Start DATA FOR THIS TASK

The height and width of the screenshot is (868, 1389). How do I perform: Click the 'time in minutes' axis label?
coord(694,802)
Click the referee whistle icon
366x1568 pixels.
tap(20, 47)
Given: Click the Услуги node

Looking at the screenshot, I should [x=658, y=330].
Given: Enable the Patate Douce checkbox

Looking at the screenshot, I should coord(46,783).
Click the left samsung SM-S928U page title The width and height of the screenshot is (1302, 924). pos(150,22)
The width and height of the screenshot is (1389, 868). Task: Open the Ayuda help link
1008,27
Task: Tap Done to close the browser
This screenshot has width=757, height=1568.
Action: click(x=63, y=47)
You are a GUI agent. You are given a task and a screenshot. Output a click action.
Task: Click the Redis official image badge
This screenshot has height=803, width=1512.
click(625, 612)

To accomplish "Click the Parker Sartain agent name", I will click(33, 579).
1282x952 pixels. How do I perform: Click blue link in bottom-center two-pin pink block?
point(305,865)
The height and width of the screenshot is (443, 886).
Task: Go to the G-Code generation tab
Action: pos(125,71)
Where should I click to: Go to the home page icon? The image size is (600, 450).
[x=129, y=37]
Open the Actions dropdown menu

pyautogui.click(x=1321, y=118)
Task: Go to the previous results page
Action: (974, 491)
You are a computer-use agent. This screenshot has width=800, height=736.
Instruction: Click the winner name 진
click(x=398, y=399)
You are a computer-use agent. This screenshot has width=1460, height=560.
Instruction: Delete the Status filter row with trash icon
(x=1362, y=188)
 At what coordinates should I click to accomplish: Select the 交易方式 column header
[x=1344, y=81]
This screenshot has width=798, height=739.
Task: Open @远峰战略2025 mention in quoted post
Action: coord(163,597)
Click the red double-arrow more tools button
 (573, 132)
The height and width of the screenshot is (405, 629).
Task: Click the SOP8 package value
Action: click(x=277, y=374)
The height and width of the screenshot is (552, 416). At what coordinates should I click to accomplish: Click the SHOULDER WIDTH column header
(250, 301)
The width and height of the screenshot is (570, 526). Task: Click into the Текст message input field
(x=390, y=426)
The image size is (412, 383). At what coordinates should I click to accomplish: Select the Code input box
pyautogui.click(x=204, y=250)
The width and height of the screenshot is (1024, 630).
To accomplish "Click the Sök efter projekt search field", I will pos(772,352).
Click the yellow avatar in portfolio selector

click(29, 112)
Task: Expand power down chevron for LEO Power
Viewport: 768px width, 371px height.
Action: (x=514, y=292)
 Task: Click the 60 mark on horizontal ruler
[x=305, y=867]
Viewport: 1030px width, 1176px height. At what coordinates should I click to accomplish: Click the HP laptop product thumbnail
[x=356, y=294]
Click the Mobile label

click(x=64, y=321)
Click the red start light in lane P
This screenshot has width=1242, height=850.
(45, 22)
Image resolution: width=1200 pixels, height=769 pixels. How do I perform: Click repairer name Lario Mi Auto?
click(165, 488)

End DATA FOR THIS TASK

**PROBLEM**
Convert the data from the line containing "Click the Mobile label" through the end of the data, inclusive, into a two-column CSV with the headers instruction and response. Give one row per instruction with its answer, and put each value in a single quoted field with any line breaks replaced by spaces.

**WRITTEN RESPONSE**
instruction,response
"Click the Mobile label","click(x=64, y=321)"
"Click the red start light in lane P This screenshot has width=1242, height=850.","(45, 22)"
"Image resolution: width=1200 pixels, height=769 pixels. How do I perform: Click repairer name Lario Mi Auto?","click(165, 488)"